No, no one has been kidnapped and nobody died. Unless you mean OF LAUGHTER. We had an absolutely awesome time, once we completely abandoned the 50 Shades party game, which sucked horse cadaver balls, and switched to Cards Against Humanity (which is also when we found out that we are all terrible people). I am excited about the real post when I will actually tell you about it.
In that case, where the hell have you been?
All over the place, both mentally and figuratively. I was in England and in France for a good while, during which I was somehow remarkably busy, and then I came back to Chicago to an unbelievable amount of crap going on. I have so much to do that sometimes I get overwhelmed and I call up StereoNinja and cry at him. Not to him. AT him.
What kind of crap?
Oh well, let's see...there's the part where I'm losing my job at the end of this month and I'm frantically putting together notes for the handover to the people who are going to start doing my job and also my boss is panicking and making me INSANE and also BrownsFan is already gone and I CANNOT COPE WITHOUT HER. There's also the thing where I spent Sunday to Wednesday of this week systematically calling everyone in my family and telling them that a) I am leaving forever in a few months, and b) I have been hiding information and/or lying to them for MONTHS now, for a very good reason but lying nonetheless, which fortunately they were all really, really, REALLY understanding and very nice about. And let's not forget the part where I'm making up a dance and a costume and a new name so I can get on stage in less than three months and take my clothes of to music, which reminds me...in related news, I seem to have become involved with a group of very nice people who spend their Tuesday nights drawing pictures of a naked person for two hours. (The naked person is me.)

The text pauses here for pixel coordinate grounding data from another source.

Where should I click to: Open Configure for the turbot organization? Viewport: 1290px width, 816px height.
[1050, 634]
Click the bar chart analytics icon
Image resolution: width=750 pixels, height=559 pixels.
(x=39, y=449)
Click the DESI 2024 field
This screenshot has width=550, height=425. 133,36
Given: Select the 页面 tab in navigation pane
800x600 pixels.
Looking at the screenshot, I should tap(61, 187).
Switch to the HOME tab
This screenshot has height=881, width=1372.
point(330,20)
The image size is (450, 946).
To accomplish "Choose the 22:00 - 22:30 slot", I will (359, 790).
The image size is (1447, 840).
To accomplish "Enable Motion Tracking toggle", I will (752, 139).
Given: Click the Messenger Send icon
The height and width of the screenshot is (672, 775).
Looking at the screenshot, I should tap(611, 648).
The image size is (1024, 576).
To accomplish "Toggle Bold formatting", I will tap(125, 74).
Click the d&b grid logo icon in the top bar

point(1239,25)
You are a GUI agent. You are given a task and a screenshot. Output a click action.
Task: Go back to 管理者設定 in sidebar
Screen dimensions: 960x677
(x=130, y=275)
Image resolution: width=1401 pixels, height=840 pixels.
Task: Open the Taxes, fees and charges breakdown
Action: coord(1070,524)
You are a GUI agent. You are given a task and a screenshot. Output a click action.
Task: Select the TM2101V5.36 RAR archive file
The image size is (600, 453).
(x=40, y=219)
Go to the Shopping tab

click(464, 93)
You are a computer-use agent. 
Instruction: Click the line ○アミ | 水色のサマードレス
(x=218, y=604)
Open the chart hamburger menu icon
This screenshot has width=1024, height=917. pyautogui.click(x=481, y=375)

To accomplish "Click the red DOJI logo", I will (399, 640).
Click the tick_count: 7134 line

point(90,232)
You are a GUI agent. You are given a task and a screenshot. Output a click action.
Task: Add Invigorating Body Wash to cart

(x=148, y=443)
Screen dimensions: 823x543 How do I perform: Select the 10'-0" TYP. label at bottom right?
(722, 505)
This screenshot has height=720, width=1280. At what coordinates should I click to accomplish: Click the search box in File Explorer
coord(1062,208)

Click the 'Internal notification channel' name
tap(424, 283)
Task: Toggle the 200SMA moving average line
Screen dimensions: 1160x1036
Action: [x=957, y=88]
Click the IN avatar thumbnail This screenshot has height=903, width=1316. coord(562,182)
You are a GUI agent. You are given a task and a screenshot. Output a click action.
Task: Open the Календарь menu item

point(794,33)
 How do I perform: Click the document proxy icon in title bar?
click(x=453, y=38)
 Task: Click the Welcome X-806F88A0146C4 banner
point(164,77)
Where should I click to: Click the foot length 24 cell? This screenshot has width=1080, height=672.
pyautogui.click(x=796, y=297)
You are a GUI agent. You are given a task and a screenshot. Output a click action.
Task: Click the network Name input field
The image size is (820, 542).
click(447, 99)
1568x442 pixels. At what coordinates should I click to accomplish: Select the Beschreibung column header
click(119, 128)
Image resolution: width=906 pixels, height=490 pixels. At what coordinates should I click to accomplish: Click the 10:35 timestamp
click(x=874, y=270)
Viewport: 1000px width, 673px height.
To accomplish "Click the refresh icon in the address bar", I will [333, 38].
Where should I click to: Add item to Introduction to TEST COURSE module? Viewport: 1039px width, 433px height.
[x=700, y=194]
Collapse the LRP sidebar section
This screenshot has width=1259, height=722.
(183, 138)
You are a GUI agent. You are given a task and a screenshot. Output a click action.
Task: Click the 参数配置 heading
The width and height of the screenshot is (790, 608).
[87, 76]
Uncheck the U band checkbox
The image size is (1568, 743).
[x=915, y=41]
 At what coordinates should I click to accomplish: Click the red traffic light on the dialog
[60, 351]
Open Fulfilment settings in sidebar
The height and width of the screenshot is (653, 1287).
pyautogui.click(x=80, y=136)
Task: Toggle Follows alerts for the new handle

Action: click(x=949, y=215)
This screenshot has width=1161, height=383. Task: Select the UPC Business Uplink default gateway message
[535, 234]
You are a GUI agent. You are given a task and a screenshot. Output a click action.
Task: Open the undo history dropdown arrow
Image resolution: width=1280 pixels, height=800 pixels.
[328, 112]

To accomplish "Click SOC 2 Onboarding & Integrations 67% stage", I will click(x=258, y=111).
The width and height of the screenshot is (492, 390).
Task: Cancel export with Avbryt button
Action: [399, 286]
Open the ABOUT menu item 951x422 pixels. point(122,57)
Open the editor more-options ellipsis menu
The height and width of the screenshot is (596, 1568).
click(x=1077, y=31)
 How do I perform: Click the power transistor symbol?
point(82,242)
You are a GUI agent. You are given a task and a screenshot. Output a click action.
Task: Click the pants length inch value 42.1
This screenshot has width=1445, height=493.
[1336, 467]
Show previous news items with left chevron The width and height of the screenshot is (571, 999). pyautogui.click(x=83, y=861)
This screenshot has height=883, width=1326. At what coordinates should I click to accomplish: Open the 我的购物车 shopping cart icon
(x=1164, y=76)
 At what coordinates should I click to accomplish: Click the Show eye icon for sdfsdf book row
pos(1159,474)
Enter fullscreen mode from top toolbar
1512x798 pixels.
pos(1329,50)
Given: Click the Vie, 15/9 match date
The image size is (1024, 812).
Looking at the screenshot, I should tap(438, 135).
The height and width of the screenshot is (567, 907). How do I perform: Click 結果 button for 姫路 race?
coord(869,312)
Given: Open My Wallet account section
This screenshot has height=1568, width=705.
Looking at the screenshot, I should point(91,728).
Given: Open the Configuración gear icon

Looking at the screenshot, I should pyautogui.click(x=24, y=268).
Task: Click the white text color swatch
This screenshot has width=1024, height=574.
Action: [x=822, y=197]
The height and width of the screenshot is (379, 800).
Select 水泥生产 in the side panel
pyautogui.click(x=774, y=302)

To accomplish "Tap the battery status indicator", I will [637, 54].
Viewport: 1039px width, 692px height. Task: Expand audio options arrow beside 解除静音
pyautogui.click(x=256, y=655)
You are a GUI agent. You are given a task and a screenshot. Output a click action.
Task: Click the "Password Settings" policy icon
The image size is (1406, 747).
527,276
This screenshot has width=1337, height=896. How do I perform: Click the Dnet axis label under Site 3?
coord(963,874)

What ever happened to that thing where you claimed you were moving to England?
Well, that's actually the thing that is taking up all of my time and energy and preventing me from blogging. I can tell you now that I have been accepted into my first choice of graduate school, which is in London, and will be starting my program in October. Which means that in between now and then I have to get rid of 95% of my earthly belongings, sort out shipping and/or storage for the other 5%, gather all the cash up front that I will need for both tuition and living expenses and then prove to both the school and the British government that I have it just sitting there in cash and that they won't have to support my freeloading American ass through social services, apply for a visa, go to an interview for said visa, buy a plane ticket, and literally dozens of other tasks both big and small that come with the decision to move to a different country.
Are you ever going to blog again?
YES OH MY GOD YES. I miss it so, so much, I can't even describe it. But seriously, I am completely wiped out right now. I think if you guys can just give me til the end of April, I can get back to more regular posting and shenanigans. I'll still have all this moving and dance stuff to do, but I won't have a job anymore starting May 1, so that should free up some time, stress, and brain space for the shit I actually LIKE doing.
Don't get me wrong - everything is GREAT right now and I am happier than I have ever been in my entire life. It's just that there's TONS of work involved with my life being this great, and a looming deadline to get all of that work done. I'm trying really hard to get back here, I really miss you guys.